───── PAGE EXTRACT ─────
2010-01-31 Thread Robert Ladden
That got me wondering how much the life test drops the filament voltage. I put 
a 6JB6A in my tester and measured the filament voltage. The tester's  "normal" 
6.3V was really 6.2V. The life test dropped it to 5.6V. On a 12AX7 it dropped 
from 12.7V to 11.6V. So it only drops the voltage about 9%. 

73,
Bob WW3QB

--- On Sun, 1/31/10, Garey Barrell  wrote:

> From: Garey Barrell 
> Subject: Re: [Drakelist] What circa tube tester?
> To: Drakelist@zerobeat.net
> Date: Sunday, January 31, 2010, 11:41 AM
> Bob -
> 
> That's a very good site reference.  Lots of good
> information there.
───── ROWS ─────
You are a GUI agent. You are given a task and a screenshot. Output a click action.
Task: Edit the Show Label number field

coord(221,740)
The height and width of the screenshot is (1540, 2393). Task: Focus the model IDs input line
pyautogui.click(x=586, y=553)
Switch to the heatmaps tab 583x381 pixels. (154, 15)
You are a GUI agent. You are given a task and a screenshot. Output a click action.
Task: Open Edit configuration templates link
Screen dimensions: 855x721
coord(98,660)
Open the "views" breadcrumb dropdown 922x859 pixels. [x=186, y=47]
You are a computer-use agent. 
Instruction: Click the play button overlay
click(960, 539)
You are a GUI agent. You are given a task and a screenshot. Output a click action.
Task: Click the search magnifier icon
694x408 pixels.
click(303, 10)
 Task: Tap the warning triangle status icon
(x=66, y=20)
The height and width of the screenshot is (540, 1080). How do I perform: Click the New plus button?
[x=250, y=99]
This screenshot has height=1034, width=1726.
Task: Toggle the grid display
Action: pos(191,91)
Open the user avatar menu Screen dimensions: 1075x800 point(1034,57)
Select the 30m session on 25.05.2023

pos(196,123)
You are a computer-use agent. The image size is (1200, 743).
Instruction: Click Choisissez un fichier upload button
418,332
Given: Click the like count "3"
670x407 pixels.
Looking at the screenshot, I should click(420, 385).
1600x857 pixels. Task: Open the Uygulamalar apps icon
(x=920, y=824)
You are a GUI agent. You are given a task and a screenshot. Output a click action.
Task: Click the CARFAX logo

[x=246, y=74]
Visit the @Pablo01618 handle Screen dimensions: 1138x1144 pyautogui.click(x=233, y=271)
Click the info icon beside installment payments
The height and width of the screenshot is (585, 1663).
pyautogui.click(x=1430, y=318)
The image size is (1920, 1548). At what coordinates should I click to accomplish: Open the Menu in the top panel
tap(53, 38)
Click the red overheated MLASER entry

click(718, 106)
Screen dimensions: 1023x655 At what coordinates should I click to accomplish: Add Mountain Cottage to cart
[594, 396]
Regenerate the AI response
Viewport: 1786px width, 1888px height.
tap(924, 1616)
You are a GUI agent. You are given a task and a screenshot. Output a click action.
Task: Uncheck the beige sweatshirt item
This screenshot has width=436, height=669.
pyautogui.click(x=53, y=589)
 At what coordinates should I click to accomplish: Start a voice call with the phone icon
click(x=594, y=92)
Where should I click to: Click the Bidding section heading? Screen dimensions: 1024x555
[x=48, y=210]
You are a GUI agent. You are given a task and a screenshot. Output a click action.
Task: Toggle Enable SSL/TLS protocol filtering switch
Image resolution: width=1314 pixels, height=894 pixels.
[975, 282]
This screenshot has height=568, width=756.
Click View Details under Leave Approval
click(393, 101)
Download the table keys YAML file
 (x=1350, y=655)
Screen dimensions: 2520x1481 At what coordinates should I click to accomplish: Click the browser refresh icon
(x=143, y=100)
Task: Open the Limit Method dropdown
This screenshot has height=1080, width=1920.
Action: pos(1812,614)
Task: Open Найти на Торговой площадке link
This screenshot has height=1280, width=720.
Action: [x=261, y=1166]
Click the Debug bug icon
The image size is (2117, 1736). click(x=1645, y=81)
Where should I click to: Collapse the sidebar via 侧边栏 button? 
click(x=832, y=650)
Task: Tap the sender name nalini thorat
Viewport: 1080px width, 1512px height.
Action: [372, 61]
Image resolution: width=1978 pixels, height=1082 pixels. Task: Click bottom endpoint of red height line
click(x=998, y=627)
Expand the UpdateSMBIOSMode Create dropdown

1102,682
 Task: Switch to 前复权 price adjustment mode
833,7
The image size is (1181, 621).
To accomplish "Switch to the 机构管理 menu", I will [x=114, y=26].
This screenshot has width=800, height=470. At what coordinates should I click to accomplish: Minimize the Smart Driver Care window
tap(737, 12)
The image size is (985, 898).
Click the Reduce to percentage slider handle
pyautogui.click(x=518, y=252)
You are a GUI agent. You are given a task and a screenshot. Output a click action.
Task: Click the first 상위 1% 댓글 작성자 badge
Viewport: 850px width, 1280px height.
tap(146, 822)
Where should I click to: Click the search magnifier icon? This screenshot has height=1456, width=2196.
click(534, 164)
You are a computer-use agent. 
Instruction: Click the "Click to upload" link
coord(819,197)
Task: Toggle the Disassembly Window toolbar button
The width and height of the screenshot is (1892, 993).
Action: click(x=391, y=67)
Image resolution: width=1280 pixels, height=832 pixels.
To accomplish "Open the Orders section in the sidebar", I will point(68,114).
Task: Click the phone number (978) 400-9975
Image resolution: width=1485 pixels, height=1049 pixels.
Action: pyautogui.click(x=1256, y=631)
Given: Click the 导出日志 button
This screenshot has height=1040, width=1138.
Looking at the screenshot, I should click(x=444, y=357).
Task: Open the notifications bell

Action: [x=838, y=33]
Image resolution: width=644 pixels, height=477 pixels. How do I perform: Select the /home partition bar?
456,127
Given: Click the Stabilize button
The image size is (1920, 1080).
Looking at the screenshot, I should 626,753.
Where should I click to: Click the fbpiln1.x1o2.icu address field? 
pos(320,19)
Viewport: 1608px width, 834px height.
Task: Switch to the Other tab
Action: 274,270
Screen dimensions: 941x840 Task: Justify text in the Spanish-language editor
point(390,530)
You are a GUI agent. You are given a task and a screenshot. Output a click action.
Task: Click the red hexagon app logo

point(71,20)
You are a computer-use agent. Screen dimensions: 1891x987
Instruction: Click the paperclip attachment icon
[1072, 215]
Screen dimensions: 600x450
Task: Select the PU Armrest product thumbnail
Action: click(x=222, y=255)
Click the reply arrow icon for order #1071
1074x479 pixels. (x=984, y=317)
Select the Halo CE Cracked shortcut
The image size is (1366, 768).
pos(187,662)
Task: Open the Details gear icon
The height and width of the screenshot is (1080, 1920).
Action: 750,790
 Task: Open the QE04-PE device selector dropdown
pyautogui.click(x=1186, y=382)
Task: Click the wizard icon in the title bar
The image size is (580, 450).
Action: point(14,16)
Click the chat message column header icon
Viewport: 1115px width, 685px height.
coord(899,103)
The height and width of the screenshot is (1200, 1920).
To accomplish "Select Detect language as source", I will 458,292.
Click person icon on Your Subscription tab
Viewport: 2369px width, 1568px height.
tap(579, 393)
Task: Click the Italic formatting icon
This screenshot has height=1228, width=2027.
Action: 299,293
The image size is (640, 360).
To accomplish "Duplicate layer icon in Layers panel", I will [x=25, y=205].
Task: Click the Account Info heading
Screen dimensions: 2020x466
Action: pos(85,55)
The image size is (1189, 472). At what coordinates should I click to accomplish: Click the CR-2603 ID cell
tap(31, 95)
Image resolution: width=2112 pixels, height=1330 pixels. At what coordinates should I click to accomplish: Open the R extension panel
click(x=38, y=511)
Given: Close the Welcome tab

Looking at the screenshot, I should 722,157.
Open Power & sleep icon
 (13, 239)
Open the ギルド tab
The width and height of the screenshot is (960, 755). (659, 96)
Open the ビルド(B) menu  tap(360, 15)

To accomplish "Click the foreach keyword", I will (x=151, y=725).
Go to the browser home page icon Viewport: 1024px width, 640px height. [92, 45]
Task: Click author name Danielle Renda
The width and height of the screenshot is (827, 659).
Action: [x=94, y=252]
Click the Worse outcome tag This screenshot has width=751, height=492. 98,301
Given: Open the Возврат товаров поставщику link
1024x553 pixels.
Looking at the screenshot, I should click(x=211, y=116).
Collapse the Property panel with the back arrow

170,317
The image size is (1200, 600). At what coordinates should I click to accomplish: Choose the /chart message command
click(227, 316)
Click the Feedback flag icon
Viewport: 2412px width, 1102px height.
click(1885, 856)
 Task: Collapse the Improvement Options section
─────
EXERCISE ->
Resume the email thread about tube tester filament voltage, writing on from its final sentence.

TASK RESULT ->
> 
> The "Life Test" typically just reduces the filament voltage
> on the tube.  This indicates whether the cathode is
> straining to deliver enough electrons, (wearing out,) or has
> "life" left!  If the meter indications stays steady or
> only drops slightly, then the tube has considerable life
> left, at least from an emission standpoint.  If the
> meter drops a lot, not good.
> 
> You can perform a similar test on any tube tester, merely
> switch the filament voltage DOWN one step, i.e., from 6.3 to
> 5 volts.  A "good" tube will drop only a few divisions,
> while a "weak" one will drop 5 to 10 or more divisions.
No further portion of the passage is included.